> [Work instruction] Under this line are the records; write out word for word the part that begins at the line containing "[button] (267, 24)" and ends at the line containing "Algemene Voorwaarden (78, 2547)", and no more.

> [Material for the task]
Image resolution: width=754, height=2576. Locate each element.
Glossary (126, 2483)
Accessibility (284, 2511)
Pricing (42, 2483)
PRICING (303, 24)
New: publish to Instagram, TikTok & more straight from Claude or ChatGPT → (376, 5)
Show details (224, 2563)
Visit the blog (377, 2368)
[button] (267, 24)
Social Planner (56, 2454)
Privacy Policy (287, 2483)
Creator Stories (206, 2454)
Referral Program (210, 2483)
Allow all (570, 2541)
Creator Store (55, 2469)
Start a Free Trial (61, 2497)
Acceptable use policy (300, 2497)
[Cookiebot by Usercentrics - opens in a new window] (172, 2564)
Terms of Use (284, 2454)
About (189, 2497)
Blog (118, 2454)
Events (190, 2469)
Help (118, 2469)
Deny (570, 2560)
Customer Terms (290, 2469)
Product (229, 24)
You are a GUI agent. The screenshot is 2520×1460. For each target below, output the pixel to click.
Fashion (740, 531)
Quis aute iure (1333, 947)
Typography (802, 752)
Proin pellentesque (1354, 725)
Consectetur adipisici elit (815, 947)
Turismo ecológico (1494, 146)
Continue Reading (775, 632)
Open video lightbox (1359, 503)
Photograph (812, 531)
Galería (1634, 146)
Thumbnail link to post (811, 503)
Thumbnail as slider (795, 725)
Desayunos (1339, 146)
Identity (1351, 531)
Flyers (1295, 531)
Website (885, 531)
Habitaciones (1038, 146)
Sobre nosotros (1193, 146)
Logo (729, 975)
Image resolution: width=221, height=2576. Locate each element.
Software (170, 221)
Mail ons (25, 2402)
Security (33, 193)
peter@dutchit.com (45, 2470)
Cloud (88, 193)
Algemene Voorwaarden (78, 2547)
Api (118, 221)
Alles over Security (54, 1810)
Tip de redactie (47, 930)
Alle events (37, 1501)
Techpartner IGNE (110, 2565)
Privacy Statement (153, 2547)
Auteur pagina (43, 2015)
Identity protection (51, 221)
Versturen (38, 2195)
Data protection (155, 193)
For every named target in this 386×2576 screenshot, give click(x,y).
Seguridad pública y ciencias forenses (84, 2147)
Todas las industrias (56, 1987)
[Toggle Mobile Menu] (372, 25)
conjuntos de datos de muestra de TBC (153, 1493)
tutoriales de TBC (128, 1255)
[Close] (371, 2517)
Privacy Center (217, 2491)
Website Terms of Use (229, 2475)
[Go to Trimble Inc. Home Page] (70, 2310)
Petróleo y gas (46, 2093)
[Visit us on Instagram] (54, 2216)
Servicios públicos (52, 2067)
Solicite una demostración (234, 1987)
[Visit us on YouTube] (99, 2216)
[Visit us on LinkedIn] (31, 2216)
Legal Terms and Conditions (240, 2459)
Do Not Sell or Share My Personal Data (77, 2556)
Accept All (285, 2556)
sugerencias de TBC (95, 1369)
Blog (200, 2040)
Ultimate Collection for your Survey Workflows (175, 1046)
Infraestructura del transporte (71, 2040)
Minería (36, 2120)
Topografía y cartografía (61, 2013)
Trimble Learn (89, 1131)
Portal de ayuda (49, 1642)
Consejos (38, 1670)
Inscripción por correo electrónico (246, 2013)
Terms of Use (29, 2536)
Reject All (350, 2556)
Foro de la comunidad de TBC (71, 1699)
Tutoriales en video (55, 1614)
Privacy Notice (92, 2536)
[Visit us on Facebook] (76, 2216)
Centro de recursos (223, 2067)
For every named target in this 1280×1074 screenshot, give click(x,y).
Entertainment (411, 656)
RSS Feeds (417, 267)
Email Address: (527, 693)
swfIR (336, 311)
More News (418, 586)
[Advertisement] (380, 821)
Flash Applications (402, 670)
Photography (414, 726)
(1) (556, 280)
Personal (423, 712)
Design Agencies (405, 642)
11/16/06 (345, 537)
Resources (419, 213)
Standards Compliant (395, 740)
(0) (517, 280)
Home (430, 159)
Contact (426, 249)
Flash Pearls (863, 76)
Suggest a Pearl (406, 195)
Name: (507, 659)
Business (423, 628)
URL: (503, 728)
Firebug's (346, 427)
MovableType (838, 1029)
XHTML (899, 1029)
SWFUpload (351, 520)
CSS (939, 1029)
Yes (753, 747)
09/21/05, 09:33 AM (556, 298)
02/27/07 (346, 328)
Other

> [Result of the exercise]
[button] (267, 24)
Social Planner (56, 2454)
Privacy Policy (287, 2483)
Creator Stories (206, 2454)
Referral Program (210, 2483)
Allow all (570, 2541)
Creator Store (55, 2469)
Start a Free Trial (61, 2497)
Acceptable use policy (300, 2497)
[Cookiebot by Usercentrics - opens in a new window] (172, 2564)
Terms of Use (284, 2454)
About (189, 2497)
Blog (118, 2454)
Events (190, 2469)
Help (118, 2469)
Deny (570, 2560)
Customer Terms (290, 2469)
Product (229, 24)
You are a GUI agent. The screenshot is 2520×1460. For each target below, output the pixel to click.
Fashion (740, 531)
Quis aute iure (1333, 947)
Typography (802, 752)
Proin pellentesque (1354, 725)
Consectetur adipisici elit (815, 947)
Turismo ecológico (1494, 146)
Continue Reading (775, 632)
Open video lightbox (1359, 503)
Photograph (812, 531)
Galería (1634, 146)
Thumbnail link to post (811, 503)
Thumbnail as slider (795, 725)
Desayunos (1339, 146)
Identity (1351, 531)
Flyers (1295, 531)
Website (885, 531)
Habitaciones (1038, 146)
Sobre nosotros (1193, 146)
Logo (729, 975)
Image resolution: width=221, height=2576. Locate each element.
Software (170, 221)
Mail ons (25, 2402)
Security (33, 193)
peter@dutchit.com (45, 2470)
Cloud (88, 193)
Algemene Voorwaarden (78, 2547)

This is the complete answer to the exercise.